> _PROBLEM REQUIREMENTS_:
From the first entry to the last, copy each one exactly.

> _EXERCISE DATA_:
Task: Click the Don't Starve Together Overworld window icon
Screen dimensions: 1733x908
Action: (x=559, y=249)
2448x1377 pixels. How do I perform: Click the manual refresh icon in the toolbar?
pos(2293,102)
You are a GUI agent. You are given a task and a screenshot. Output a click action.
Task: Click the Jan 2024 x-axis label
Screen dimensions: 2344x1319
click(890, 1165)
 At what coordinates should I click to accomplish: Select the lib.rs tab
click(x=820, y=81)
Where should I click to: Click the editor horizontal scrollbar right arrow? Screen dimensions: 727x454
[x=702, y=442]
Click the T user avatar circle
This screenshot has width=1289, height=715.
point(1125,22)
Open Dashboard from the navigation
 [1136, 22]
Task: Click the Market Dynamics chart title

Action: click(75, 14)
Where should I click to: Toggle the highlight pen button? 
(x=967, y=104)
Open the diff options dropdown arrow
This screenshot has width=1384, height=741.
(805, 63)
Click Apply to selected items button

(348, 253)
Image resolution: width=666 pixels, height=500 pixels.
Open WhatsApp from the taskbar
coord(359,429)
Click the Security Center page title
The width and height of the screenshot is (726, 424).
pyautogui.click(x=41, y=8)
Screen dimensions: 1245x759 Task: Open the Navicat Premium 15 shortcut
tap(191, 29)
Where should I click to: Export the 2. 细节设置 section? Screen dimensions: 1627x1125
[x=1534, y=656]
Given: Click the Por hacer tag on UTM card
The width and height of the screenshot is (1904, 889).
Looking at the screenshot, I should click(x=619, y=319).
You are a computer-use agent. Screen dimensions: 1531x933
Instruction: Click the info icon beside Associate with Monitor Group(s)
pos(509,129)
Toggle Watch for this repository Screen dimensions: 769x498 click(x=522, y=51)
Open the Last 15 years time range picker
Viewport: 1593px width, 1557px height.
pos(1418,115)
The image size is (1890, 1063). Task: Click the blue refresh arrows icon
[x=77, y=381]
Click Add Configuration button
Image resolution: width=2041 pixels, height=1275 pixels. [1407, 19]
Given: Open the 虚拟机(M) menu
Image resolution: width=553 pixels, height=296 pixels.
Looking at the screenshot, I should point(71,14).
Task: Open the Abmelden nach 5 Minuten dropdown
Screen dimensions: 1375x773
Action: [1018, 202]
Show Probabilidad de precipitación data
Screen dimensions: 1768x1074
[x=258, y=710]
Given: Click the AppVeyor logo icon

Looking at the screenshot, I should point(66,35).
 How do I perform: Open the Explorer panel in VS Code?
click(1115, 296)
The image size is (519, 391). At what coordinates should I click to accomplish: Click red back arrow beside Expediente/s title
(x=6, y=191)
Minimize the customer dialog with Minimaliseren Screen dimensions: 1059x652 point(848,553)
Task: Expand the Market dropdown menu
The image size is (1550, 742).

> _FINISHED TASK_:
Task: Click the Don't Starve Together Overworld window icon
Screen dimensions: 1733x908
Action: (x=559, y=249)
2448x1377 pixels. How do I perform: Click the manual refresh icon in the toolbar?
pos(2293,102)
You are a GUI agent. You are given a task and a screenshot. Output a click action.
Task: Click the Jan 2024 x-axis label
Screen dimensions: 2344x1319
click(890, 1165)
 At what coordinates should I click to accomplish: Select the lib.rs tab
click(x=820, y=81)
Where should I click to: Click the editor horizontal scrollbar right arrow? Screen dimensions: 727x454
[x=702, y=442]
Click the T user avatar circle
This screenshot has width=1289, height=715.
point(1125,22)
Open Dashboard from the navigation
 [1136, 22]
Task: Click the Market Dynamics chart title

Action: click(75, 14)
Where should I click to: Toggle the highlight pen button? 
(x=967, y=104)
Open the diff options dropdown arrow
This screenshot has width=1384, height=741.
(805, 63)
Click Apply to selected items button

(348, 253)
Image resolution: width=666 pixels, height=500 pixels.
Open WhatsApp from the taskbar
coord(359,429)
Click the Security Center page title
The width and height of the screenshot is (726, 424).
pyautogui.click(x=41, y=8)
Screen dimensions: 1245x759 Task: Open the Navicat Premium 15 shortcut
tap(191, 29)
Where should I click to: Export the 2. 细节设置 section? Screen dimensions: 1627x1125
[x=1534, y=656]
Given: Click the Por hacer tag on UTM card
The width and height of the screenshot is (1904, 889).
Looking at the screenshot, I should click(x=619, y=319).
You are a computer-use agent. Screen dimensions: 1531x933
Instruction: Click the info icon beside Associate with Monitor Group(s)
pos(509,129)
Toggle Watch for this repository Screen dimensions: 769x498 click(x=522, y=51)
Open the Last 15 years time range picker
Viewport: 1593px width, 1557px height.
pos(1418,115)
The image size is (1890, 1063). Task: Click the blue refresh arrows icon
[x=77, y=381]
Click Add Configuration button
Image resolution: width=2041 pixels, height=1275 pixels. [1407, 19]
Given: Open the 虚拟机(M) menu
Image resolution: width=553 pixels, height=296 pixels.
Looking at the screenshot, I should point(71,14).
Task: Open the Abmelden nach 5 Minuten dropdown
Screen dimensions: 1375x773
Action: [1018, 202]
Show Probabilidad de precipitación data
Screen dimensions: 1768x1074
[x=258, y=710]
Given: Click the AppVeyor logo icon

Looking at the screenshot, I should point(66,35).
 How do I perform: Open the Explorer panel in VS Code?
click(1115, 296)
The image size is (519, 391). At what coordinates should I click to accomplish: Click red back arrow beside Expediente/s title
(x=6, y=191)
Minimize the customer dialog with Minimaliseren Screen dimensions: 1059x652 point(848,553)
Task: Expand the Market dropdown menu
The image size is (1550, 742).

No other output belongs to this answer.